● **EXCERPT**
------------------------
30th Sunday of Ordinary Time
“The prayer of the lowly pierces the clouds.”
Close to the broken-hearted, God saves those crushed in spirit.
Call to worship
Only those who understand their deep need for God can pray honestly and hear God. When we are filled with judgment or prejudice, we can never hear God speak to us.
- To the point: The Pharisee is faithful to pious practices, but misses the heart of prayer: the inward turning to God that carries us outward to right relationship with others. We cannot honestly pray to God if we judge harshly and set ourselves apart from those we meet every day. The tax collector is justified; he admits that he has not been in right relationships (“me a sinner”). True humility is honesty about who we are before both God and others. True prayer leads to God exalting us (“went home justified”) because we have humbled ourselves before God and exalted others through our just actions toward them.
- Connecting the Gospel (Luke 18:9-14) to the first reading: Sirach states in a poetic way what Jesus in the gospel parable teaches: our just God extends justice to those who petition God, serve God, and live rightly.
- Connecting the Gospel to experience: The Pharisee uses his pious practices to separate himself from “the rest of humanity.” Authentic religious practices — for the Pharisee and for us —ultimately lead us to communion with God and one another.
Centering prayers
The Gospel
(Luke 18: 9-14)
O God, be merciful to me, a sinner.
Listen, to one man, who moves from storage bin to apartment.
With no bed and sleeps on the floor.
“What else could I want?” he prays.
“God is so merciful.”
And to another.
With no ID, he can’t get in a shelter,
… has disease-ravaged toes.
He finds shoes that fit, and cries to God,
“Oh, I am so blessed.”
Lord, have mercy on us.
The First Reading
(Sirach 35: 12-14, 16-18)
Though not unduly partial toward the weak,
yet God hears the cry of the oppressed.
I will bless the Lord at all times.
Praise ever in my mouth.
Let my soul glory in the Lord,
who will hear the cry of the poor.
Let the lowly hear and be glad:
the Lord listens to their pleas,
and to hearts broken, God is near,
who will hear the cry of the poor.
We proclaim your greatness, O God,
with praise ever in our mouth.
Every face brightened in your light,
for you hear the cry of the poor.
The Second Reading
(2 Timothy 4: 6-8, 16-18)
“May it not be held against them!” Paul said.
Paul was deserted, poured out like a libation,
because he loved you.
Jesus, he started to sound like you
and, like you, put his loving trust in God,
every minute of every day:
when he preached, or when he
struggled with a “thorn in his side.”
Lord, let us love your Abba well, like Paul.
let us start to look and sound like you.
------------------------
● **RECORDED DATA**
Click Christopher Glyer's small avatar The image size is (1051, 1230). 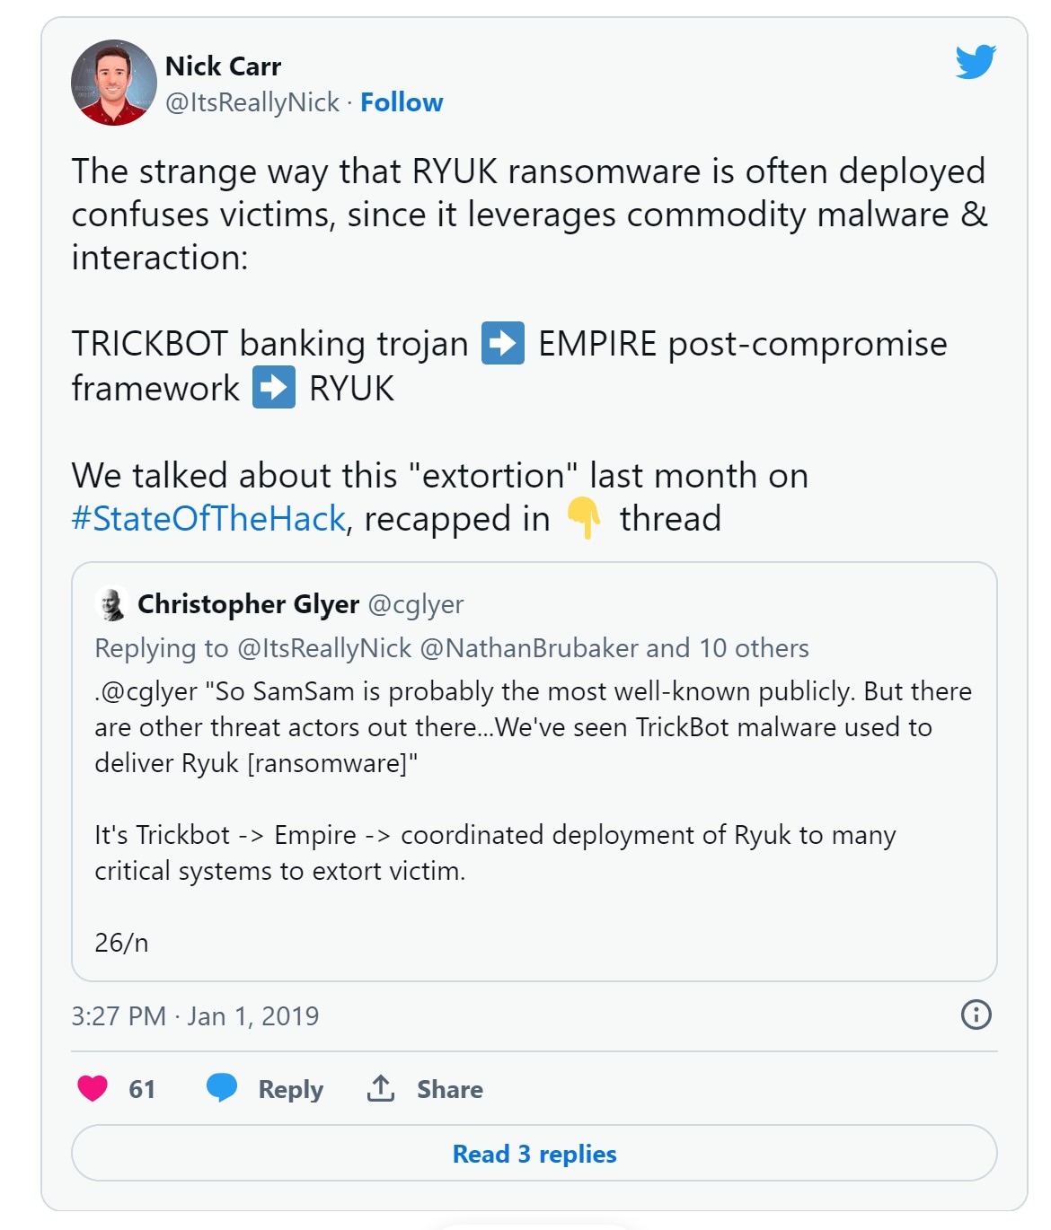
------------------------
● **DIRECTIONS FOR THIS TASK**
In the Sunday reflection, copy word for word the stretch that starts with "Close to the" and ends after "actions toward them.".

● **ANSWER BOX**
Close to the broken-hearted, God saves those crushed in spirit.
Call to worship
Only those who understand their deep need for God can pray honestly and hear God. When we are filled with judgment or prejudice, we can never hear God speak to us.
- To the point: The Pharisee is faithful to pious practices, but misses the heart of prayer: the inward turning to God that carries us outward to right relationship with others. We cannot honestly pray to God if we judge harshly and set ourselves apart from those we meet every day. The tax collector is justified; he admits that he has not been in right relationships (“me a sinner”). True humility is honesty about who we are before both God and others. True prayer leads to God exalting us (“went home justified”) because we have humbled ourselves before God and exalted others through our just actions toward them.